§ **Problem statement**:
When you reach the entries, transcribe each one exactly.

§ **The data**:
+ + + + + + +

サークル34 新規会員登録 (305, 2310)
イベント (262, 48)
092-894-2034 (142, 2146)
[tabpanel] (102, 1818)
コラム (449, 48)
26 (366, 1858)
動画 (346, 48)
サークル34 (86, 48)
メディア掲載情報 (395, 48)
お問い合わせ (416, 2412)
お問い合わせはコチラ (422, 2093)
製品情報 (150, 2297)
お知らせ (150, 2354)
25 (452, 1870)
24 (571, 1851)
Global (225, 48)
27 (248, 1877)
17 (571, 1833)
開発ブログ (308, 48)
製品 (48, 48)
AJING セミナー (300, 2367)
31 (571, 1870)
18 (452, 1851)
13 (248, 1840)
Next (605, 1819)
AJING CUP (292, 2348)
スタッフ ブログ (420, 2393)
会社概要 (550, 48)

+ + + + + + +

§ **Exercise output**:
サークル34 新規会員登録 (305, 2310)
イベント (262, 48)
092-894-2034 (142, 2146)
[tabpanel] (102, 1818)
コラム (449, 48)
26 (366, 1858)
動画 (346, 48)
サークル34 (86, 48)
メディア掲載情報 (395, 48)
お問い合わせ (416, 2412)
お問い合わせはコチラ (422, 2093)
製品情報 (150, 2297)
お知らせ (150, 2354)
25 (452, 1870)
24 (571, 1851)
Global (225, 48)
27 (248, 1877)
17 (571, 1833)
開発ブログ (308, 48)
製品 (48, 48)
AJING セミナー (300, 2367)
31 (571, 1870)
18 (452, 1851)
13 (248, 1840)
Next (605, 1819)
AJING CUP (292, 2348)
スタッフ ブログ (420, 2393)
会社概要 (550, 48)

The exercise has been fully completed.